Data items
-=-=-=-=-

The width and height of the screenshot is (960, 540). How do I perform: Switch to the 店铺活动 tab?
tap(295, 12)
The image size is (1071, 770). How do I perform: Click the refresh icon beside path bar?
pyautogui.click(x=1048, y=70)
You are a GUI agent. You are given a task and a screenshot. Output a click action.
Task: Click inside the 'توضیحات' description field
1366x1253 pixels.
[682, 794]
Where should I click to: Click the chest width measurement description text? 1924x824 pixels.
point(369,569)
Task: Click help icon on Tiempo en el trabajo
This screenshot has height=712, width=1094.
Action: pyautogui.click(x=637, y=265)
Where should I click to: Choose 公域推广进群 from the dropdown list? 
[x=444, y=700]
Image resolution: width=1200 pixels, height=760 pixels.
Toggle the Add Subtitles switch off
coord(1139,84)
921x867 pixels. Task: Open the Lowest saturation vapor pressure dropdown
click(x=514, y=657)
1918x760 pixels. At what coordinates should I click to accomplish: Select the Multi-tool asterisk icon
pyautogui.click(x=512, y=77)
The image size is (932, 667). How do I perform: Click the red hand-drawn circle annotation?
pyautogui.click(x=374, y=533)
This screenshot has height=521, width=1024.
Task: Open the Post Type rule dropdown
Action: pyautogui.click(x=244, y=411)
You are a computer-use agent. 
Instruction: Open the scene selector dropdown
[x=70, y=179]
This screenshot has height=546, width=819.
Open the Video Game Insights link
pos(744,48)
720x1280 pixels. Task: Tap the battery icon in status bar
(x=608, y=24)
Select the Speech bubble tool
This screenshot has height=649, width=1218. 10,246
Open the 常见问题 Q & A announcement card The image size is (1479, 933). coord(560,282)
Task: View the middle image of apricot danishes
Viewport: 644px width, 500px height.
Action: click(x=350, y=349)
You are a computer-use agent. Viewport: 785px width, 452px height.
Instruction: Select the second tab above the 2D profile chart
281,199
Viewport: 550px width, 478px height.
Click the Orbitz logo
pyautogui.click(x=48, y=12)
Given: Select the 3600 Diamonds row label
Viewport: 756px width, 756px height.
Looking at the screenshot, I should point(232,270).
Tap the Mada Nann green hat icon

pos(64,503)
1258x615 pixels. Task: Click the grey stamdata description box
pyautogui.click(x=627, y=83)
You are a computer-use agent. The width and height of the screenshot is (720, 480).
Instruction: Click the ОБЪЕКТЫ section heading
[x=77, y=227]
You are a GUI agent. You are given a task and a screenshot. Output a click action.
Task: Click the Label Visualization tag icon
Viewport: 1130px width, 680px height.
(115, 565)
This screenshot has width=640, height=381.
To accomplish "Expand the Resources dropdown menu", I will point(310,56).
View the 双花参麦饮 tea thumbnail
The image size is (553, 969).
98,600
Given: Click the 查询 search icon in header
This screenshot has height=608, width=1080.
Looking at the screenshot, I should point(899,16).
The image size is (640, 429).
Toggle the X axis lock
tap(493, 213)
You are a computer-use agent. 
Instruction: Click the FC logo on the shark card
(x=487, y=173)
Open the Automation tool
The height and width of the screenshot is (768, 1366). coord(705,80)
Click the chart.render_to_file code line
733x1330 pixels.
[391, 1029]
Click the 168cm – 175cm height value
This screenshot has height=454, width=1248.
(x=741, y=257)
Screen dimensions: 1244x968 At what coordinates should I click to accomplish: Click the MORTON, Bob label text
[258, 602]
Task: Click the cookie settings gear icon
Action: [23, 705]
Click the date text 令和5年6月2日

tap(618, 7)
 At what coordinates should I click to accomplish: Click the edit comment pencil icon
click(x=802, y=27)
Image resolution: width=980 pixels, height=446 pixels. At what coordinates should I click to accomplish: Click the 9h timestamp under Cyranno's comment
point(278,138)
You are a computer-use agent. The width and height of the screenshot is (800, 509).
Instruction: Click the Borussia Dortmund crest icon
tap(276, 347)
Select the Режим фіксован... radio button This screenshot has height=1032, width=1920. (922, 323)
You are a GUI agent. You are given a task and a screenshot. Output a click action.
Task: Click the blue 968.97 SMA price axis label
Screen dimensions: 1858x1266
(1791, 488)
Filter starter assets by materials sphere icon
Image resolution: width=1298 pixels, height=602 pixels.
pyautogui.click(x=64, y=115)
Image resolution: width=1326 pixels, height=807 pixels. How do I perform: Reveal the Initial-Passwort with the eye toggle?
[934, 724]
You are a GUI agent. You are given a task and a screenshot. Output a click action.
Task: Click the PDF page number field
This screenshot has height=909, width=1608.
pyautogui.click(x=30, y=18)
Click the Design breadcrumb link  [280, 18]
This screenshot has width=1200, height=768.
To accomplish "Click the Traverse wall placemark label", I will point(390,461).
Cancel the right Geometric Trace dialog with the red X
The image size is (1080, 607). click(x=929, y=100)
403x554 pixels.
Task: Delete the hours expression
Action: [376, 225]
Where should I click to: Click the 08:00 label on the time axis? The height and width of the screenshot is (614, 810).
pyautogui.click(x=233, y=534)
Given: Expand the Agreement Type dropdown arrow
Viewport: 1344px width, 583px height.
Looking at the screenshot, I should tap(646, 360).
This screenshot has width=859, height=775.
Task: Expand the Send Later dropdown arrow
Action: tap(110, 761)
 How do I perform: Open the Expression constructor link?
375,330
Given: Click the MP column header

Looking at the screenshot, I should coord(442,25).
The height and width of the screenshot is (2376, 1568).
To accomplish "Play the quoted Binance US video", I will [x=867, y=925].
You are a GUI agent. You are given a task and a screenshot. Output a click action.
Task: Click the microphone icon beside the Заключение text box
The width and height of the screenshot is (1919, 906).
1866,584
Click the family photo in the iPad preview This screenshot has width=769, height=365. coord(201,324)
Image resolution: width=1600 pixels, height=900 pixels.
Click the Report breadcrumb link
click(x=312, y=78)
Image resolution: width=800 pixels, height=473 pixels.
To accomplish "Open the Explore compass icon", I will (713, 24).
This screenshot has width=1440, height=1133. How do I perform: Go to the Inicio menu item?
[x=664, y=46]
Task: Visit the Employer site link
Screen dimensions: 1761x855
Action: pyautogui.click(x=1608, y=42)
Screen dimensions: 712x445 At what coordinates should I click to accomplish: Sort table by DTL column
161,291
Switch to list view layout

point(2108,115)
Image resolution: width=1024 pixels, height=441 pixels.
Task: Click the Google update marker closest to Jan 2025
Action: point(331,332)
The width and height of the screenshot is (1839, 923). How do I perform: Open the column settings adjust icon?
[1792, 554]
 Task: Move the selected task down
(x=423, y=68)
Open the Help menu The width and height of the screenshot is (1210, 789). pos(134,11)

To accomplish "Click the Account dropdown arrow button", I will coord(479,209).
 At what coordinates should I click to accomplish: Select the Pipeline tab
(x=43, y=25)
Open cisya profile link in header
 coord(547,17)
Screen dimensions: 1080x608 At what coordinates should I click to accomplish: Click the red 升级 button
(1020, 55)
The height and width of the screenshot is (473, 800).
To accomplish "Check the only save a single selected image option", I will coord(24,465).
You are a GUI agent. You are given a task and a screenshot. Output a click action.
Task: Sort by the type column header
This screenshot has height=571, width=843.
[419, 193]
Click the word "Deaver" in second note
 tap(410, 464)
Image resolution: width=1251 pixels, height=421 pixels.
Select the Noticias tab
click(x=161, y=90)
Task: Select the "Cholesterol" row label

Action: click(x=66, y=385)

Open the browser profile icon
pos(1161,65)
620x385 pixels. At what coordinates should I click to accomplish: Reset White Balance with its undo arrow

-=-=-=-=-

**TASK STATEMENT**.
Each line holding "computer" in the records should be copied out.

**SOLUTION TO THE PROBLEM**.
You are a computer-use agent. 
You are a computer-use agent. Viewport: 785px width, 452px height.
You are a computer-use agent. The width and height of the screenshot is (720, 480).
You are a computer-use agent. 
You are a computer-use agent. The width and height of the screenshot is (800, 509).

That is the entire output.